The Church of England can’t back away from “politics” in the face of a housing crisis, the head of the Archbishop of Canterbury’s Housing Commission has said.
In an interview with the Church Times, commission chairman Charlie Arbuthnot said that, while the Commission would explore government policy, it was “absolutely crucial that we look at ourselves”.
There was, said Arbuthnot, a need to challenge the idea that the Church should stay out of politics, to ask why it was not more present at local planning meetings, and to challenge “Nimbyism” within the Church.
As part of its on-going work, the Commission is assessing what the Church can invest on social housing.
Arbuthnot recognised local churches doing “amazing” work on housing, that could be replicated, and he was “very, very confident that there is going to be change on the ground”.
A financial adviser to housing associations, Arbuthnot identified the challenge for diocesan funds and the Church Commissioners as: “Can we marry the requirement to deliver an excellent return with a desire to do this in an incredibly godly way, or is there an inherent conflict?’”
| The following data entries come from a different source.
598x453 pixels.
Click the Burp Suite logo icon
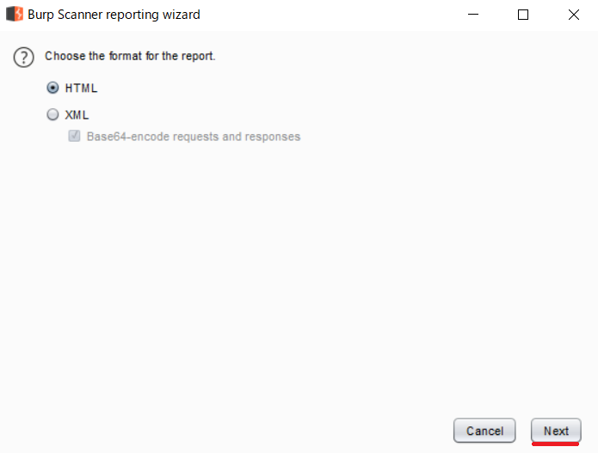15,14
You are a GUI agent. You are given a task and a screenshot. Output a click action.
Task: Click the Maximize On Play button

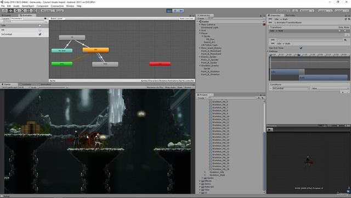pos(155,87)
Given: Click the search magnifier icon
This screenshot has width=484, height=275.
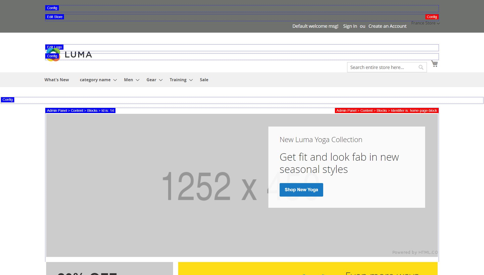Looking at the screenshot, I should click(x=421, y=67).
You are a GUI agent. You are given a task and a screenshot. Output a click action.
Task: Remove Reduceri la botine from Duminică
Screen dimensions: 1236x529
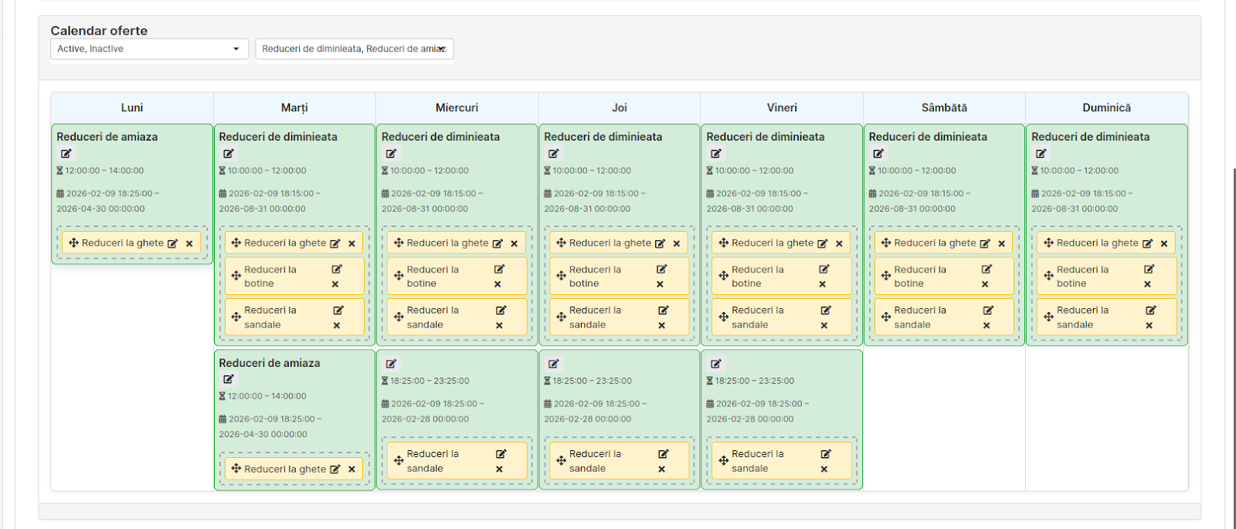pos(1147,284)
Arbuthnot said he “wholly understood” those who asked why the Church did not simply give all its money away – but it was not that simple when a balance must be struck between stewardship and giving.
There was, said Arbuthnot, a “great rapport” between the Commissioners and the Commission, he said.
Referencing his previous work persuading institutional investors to put money into social-housing bonds, Arbuthnot said the most effective approach was “not to appeal to their better nature but to their financial nature — to show that, if we structure them well, these are incredibly safe investments”.
The “key stream” was theological, he said: “We need as a Church to have a distinctly Christian biblical voice into this crisis.”
The theological work of the Commission is being led by the Bishop of Kensington, Dr Graham Tomlin, who has dealt directly with the impact of Grenfell and spoke at Bristol Housing Festival of housing as a “universal human need” and “something that matters to God and matters to his Church”.
Dr Tomlin is on record as saying: “Many feel our drastically reduced social housing stock has become, in the words of one resident, a ‘dumping ground of the most vulnerable in our society’.
“It comes so low down on our list of priorities, that the people who live in it, including many of the most vulnerable, feel abandoned. If a society can be judged on how it treats it poorest and most defenceless people, we are not doing well.
“People feel fobbed off, uncared for, and that the very people who are responsible for their housing don’t seem to care enough to pick up the phone or arrange repairs.
“If we continue to neglect social housing in this way, there is no guarantee Grenfell won’t happen again somewhere else, sometime soon.
“If it does, we will have no excuses left.”